Mohon tunggu...
KOMENTAR
Pendidikan Pilihan

Kutip Mengutip : Respon Kasus Anggito Abimanyu...

18 Februari 2014   06:42 Diperbarui: 24 Juni 2015   01:43 93 1
Halo, saya seorang penulis dan pengajar yang pernah tersangkut kasus serupa tapi tak sama dengan pak Anggito. Suatu saat saya pernah menulis di sebuah koran lokal, dimuat 3x edisi cetak, dan seminggu sesudahnya ada yang menghina - hina saya dengan mengatakan saya seorang plagiator.
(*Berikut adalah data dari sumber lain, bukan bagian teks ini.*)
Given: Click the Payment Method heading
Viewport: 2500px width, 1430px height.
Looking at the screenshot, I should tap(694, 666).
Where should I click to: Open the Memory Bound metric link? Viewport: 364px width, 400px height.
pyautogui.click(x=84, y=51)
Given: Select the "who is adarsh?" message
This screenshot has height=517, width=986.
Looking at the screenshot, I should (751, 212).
Bukti - bukti yang dia berikan sungguh meyakinkan, bahwa data - data yang saya berikan semuanya mengutip pendapat orang lain. Hal ini bahkan sampai membuat saya keringat dingin ketakutan. Dalam diri saya merenung dan mencoba membaca secara seksama lagi tulisan saya. Luar biasa. Apa yang dituduhkan memang benar adanya, karena tulisan saya memang benar mirip dengan tulisan orang lain. Hahaha...ironi bukan?

Tapi maaf...waktu itu saya menulis dengan penuh kesadaran, bahwa itu memang saya kutip tanpa menyebutkan penulis aslinya, dengan alasan bahwa data - data dari si penulis asli juga tidak menyebutkan sumber dari data yang dia peroleh karena data tersebut bukanlah sebuah kesimpulan ilmiah, hanya berupa data kuantitatif semata.
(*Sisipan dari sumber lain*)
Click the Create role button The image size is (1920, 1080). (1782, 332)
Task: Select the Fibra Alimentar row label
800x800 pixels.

Sekarang pertanyaan saya : Si penulis aslinya mengutip darimana data - data yang saya kutip itu ? Benarkah itu data kumpulannya sendiri ? Ataukah dia juga mengutip dari orang lain, yang juga mungkin mengutip data dari orang lain yang bisa jadi mengutip dari data orang lain juga,yang sedikit mengutip orang lain, yang.... (silahkan teruskan sendiri...) .......... ?
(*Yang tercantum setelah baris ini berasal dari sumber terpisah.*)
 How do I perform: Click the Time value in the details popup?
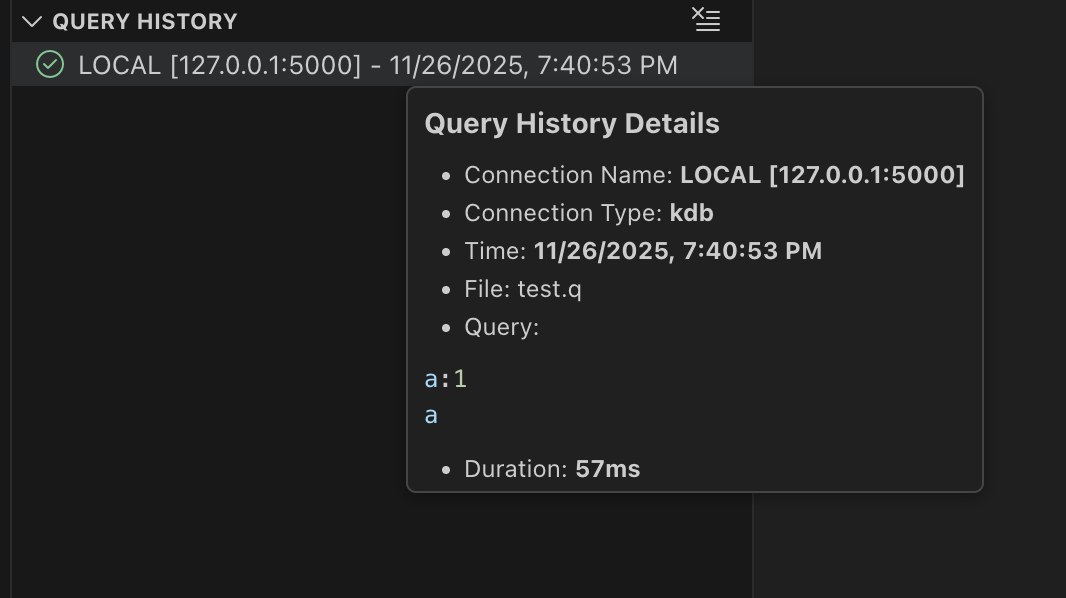677,251
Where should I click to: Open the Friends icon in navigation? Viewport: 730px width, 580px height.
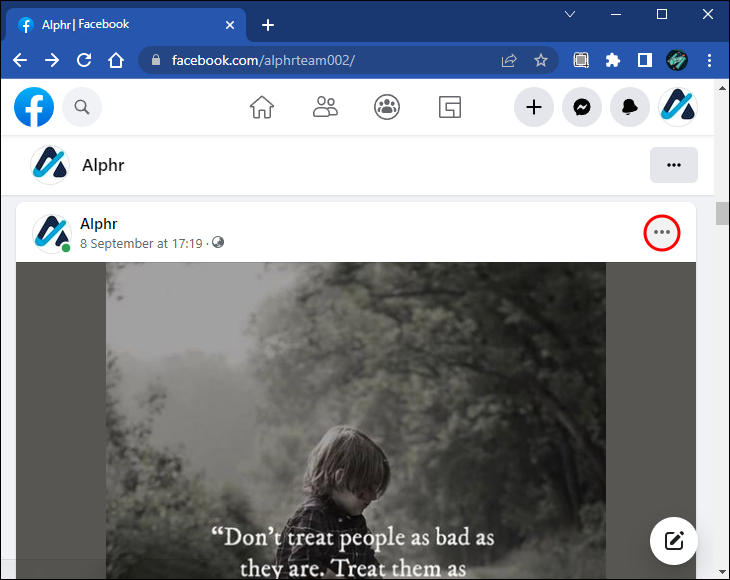[325, 108]
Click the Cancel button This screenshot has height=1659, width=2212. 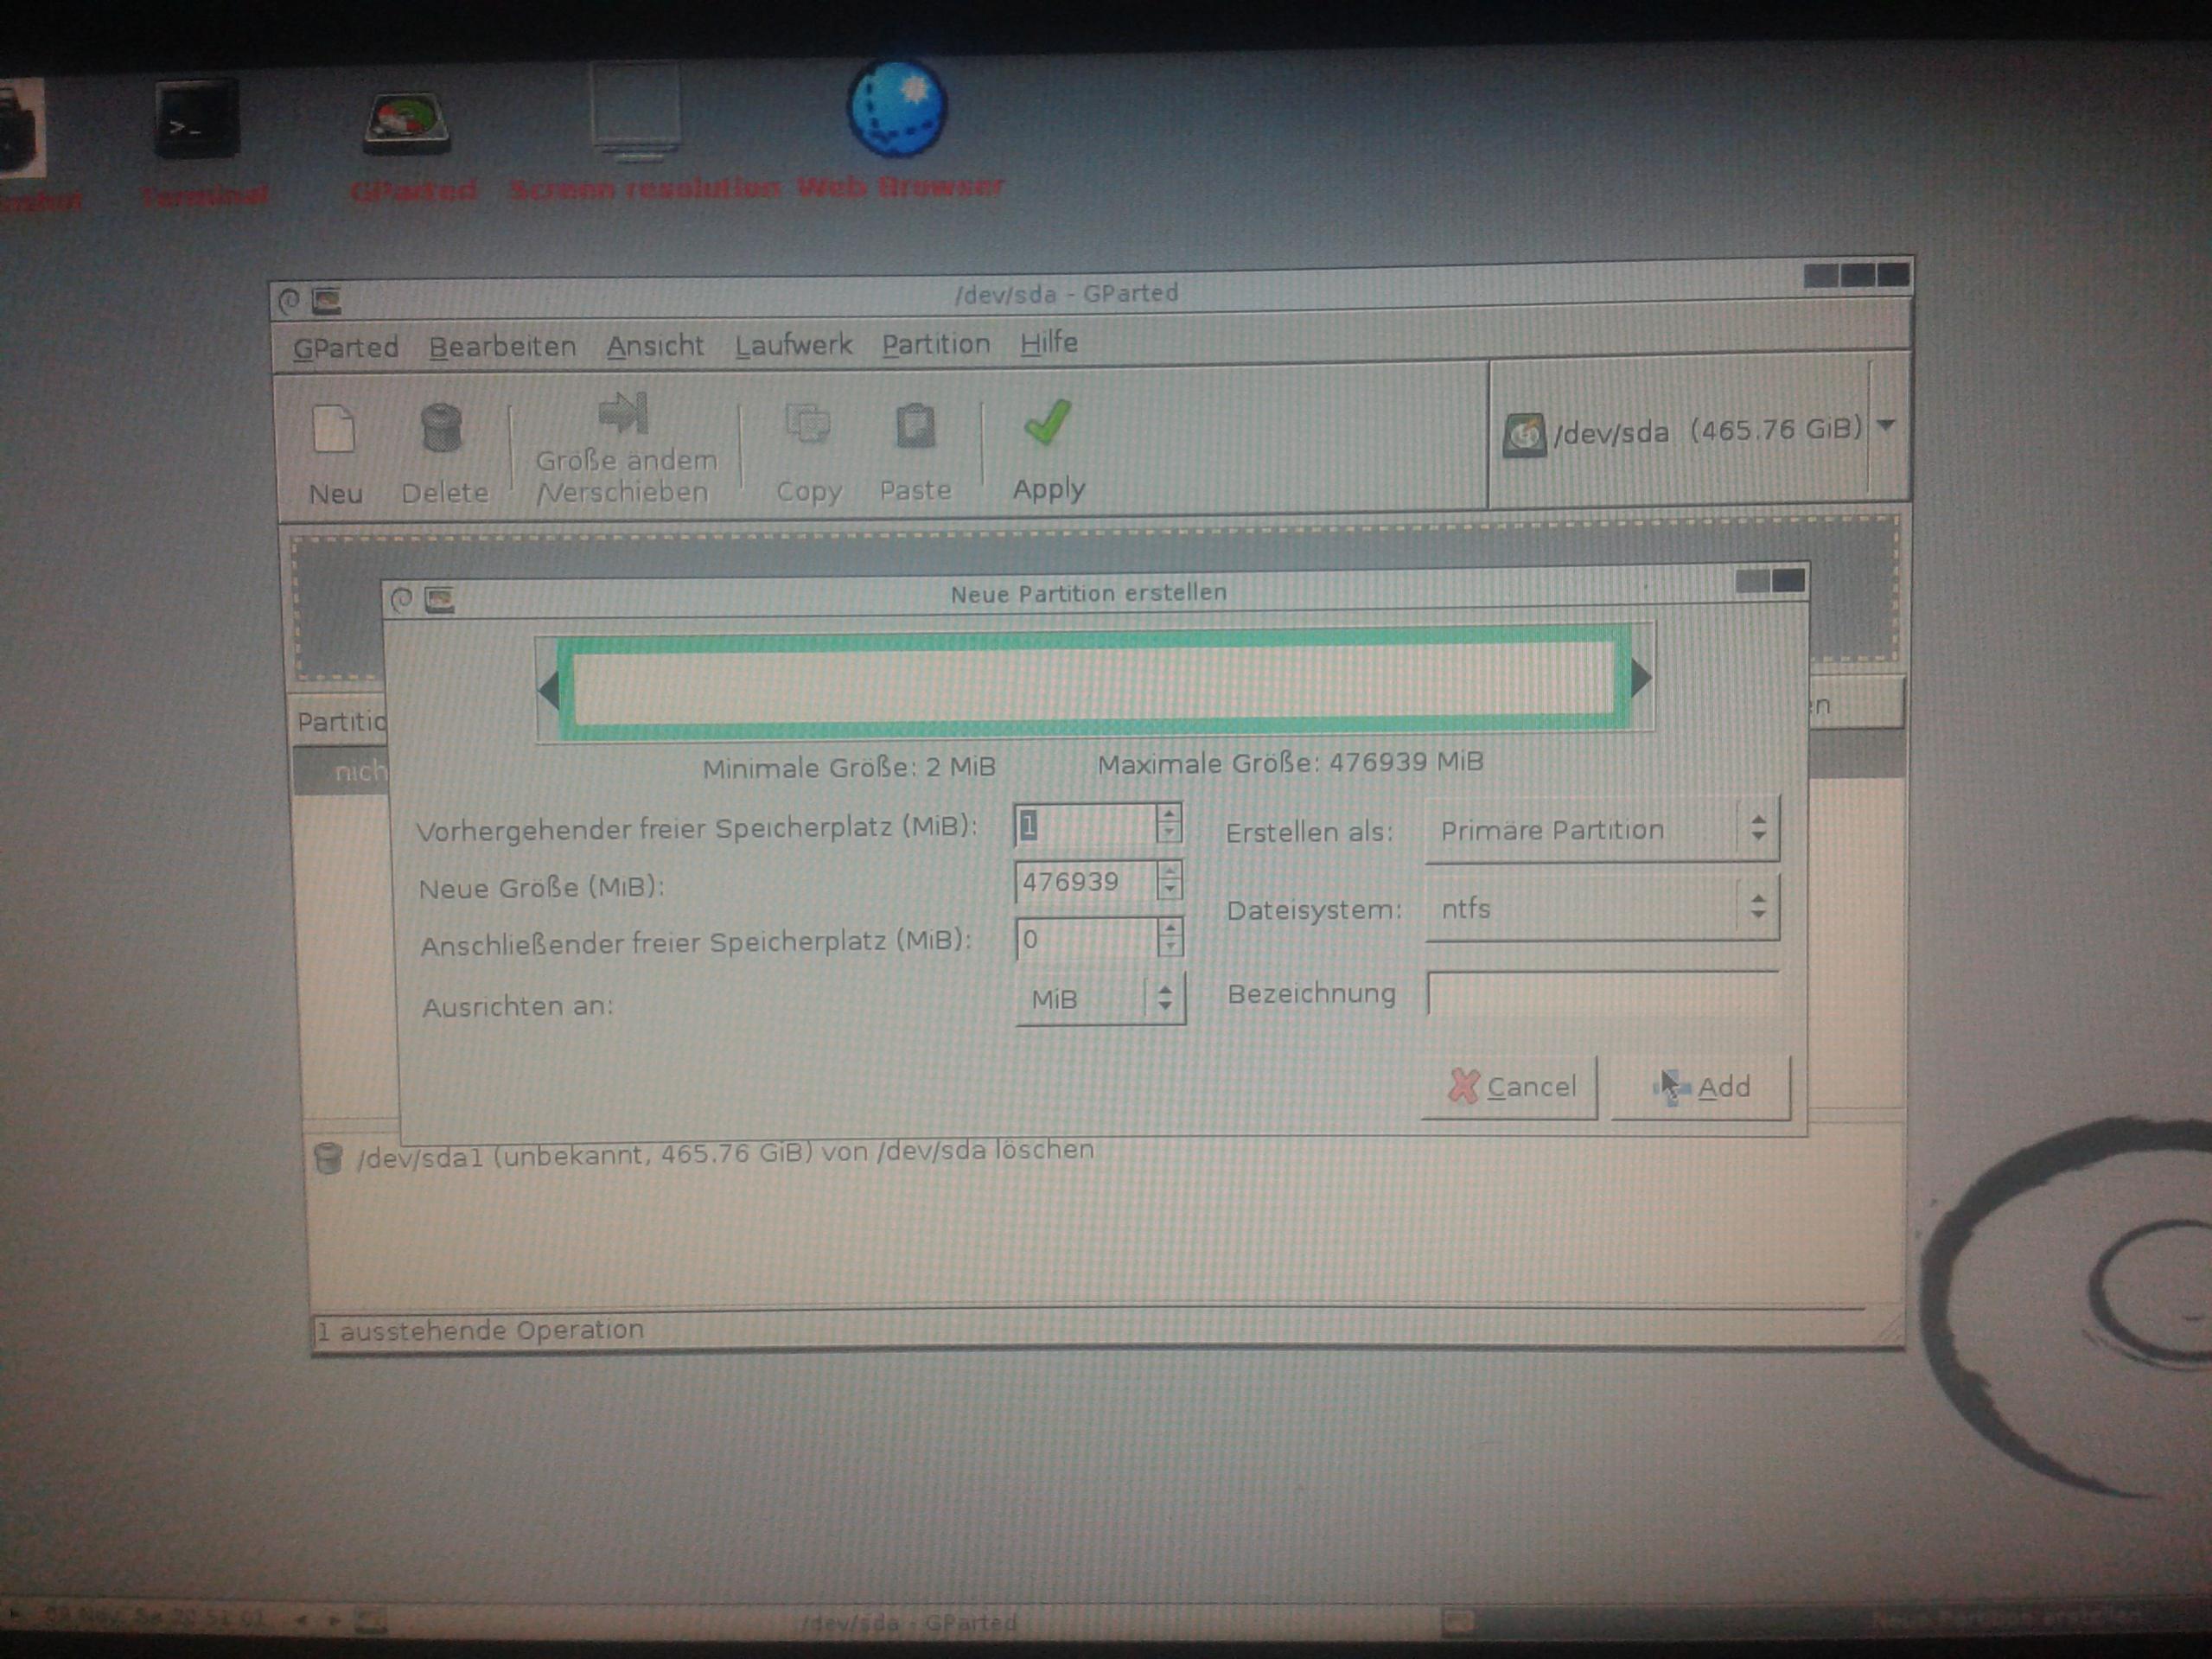coord(1510,1087)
Etika menulis memang mengharuskan kita untuk selalu menyebutkan sumber data dari keterangan yang kita tulis (teknis - teknis penulisan bisa kita baca di berbagai buku - buku tentang metode penelitian). Saya jadi teringat kalimat menyegarkan jiwa yang disampaikan pembimbing tesis saya waktu kuliah S2 dulu :

"Apapun yang anda pikirkan, se-spesifik apapun itu, 99% sudah pasti pernah dipikirkan orang lain, ditulis, bahkan dikutip berkali - kali oleh orang lain. Buka saja google, search apa yang anda pikirkan, sekejap akan muncul hasil pikiran anda tersebut, itu pun belum memikirkan soal bahasa yang ada ribuan di dunia ini. Tulisan anda bisa jadi sudah pernah ditulis oleh orang lain di belahan dunia lain dengan bahasa yang berbeda, bisa jadi pada zaman yang berbeda pula. Tugas kita adalah bagaimana menyampaikan ciri khas kita sendiri. Menyampaikan gagasan atau ide, yang kemungkinan sudah pernah disampaikan orang lain, adalah perkara yang tidak mudah, karena Anda terlebih dahulu harus menemukan jati diri dan ciri khas Anda, barulah Anda bisa layak untuk menulis"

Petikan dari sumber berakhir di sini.